Amadísimos hermanos y hermanas:

1. Siguiendo la reflexión que comencé hace algunas semanas sobre los documentos del concilio Vaticano II, deseo referirme hoy a la constitución Dei Verbum, en la que los padres conciliares afrontaron el tema de la Revelación divina, tema decisivo, que está en las fuentes mismas del cristianismo.

Esa constitución nos recuerda que «quiso Dios, con su bondad y sabiduría, revelarse a sí mismo y manifestar el misterio de su voluntad» (n. 2). ¡Cuán grande es este misterio, que no deja de producir en los hijos de la Iglesia un asombro que lleva a la adoración! Dios, anhelo perenne del corazón humano, no se ha encerrado en un silencio inaccesible, sino que «habla a los hombres como amigos (...), para invitarlos y recibirlos en su compañía» (ib.). Por tanto, la Revelación, lejos de reducirse a un conjunto de verdades presentadas únicamente a la inteligencia, es sobre todo una propuesta de comunión y de vida. ¡Es una historia de salvación! El Creador, con infinita ternura, ha adaptado su paso al de sus criaturas, introduciéndolas paulatinamente en el conocimiento del misterio de su vida íntima, podría decir, de su corazón, hasta la manifestación plena en Jesucristo, Palabra de Dios hecha carne para la salvación de la humanidad.

2. Todo el cristianismo está en este anuncio gozoso que se transmitió, ante todo, con la palabra viva de los que fueron testigos de los acontecimientos salvíficos, y se fijó después en la sagrada Escritura, cuyo autor es Dios mismo, porque él la inspiró. Así, la Revelación divina se transmite íntegramente mediante la sagrada Tradición y la Escritura sagrada: ambas «manan de la misma fuente, se unen en un mismo caudal y corren hacia el mismo fin» (ib., 9). En ellas, como en un espejo, «la Iglesia peregrina contempla a Dios, de quien todo lo recibe, hasta el día en que llegue a verlo cara a cara, como él es» (ib., 7).

Sin embargo, puesto que los autores humanos, instrumentos dóciles pero no pasivos, dejaron en el texto sagrado la huella de su personalidad, aportándole el signo e, incluso, los límites de su tiempo, hay que interpretar la Biblia con la ayuda de una válida exégesis. Sobre todo, hay que leerla en sintonía con la Iglesia, a la que se le ha confiado la palabra de Dios con la garantía de una asistencia especial del Espíritu Santo.

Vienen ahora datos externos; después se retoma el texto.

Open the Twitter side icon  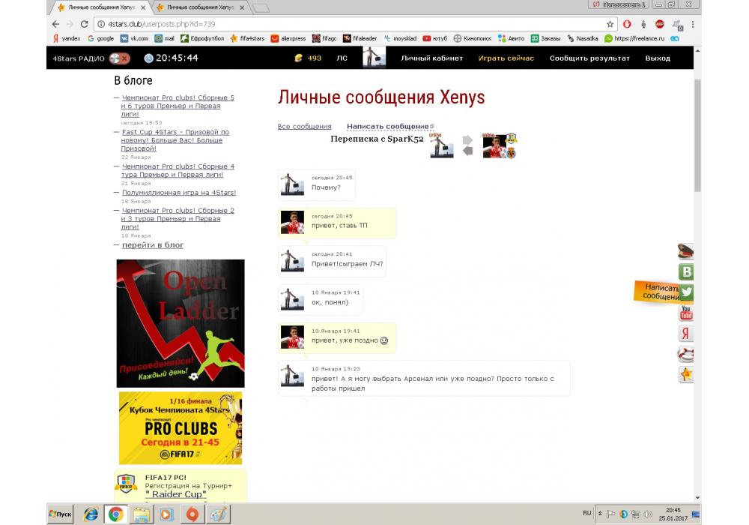click(685, 293)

El Magisterio eclesiástico, que no es superior a la palabra de Dios, sino que está a su servicio, puede de este modo escuchar con devoción, custodiar celosamente y exponer con fidelidad esa palabra en toda la riqueza de su verdad (cf. ib., 10).

La Dei Verbum ha dado un gran impulso para que la palabra de Dios sea cada vez más el criterio de la evangelización, de la vida personal y eclesial, y del ecumenismo. A distancia de treinta años, debemos preguntarnos con valentía: ¿ha sido aceptada plenamente esta indicación fundamental del Concilio en todas las comunidades cristianas?

3. Dirijamos nuestra mirada a María, nuestra dulcísima Madre. El evangelio dice de ella que «conservaba (...) en su corazón» (Lc 2, 51) las palabras de su Hijo divino. La santísima Virgen es verdaderamente el modelo de los discípulos de Cristo. Que ella suscite en cada uno de nosotros una gran necesidad de conocer cada vez más la palabra de Dios y aceptarla como orientación de vida.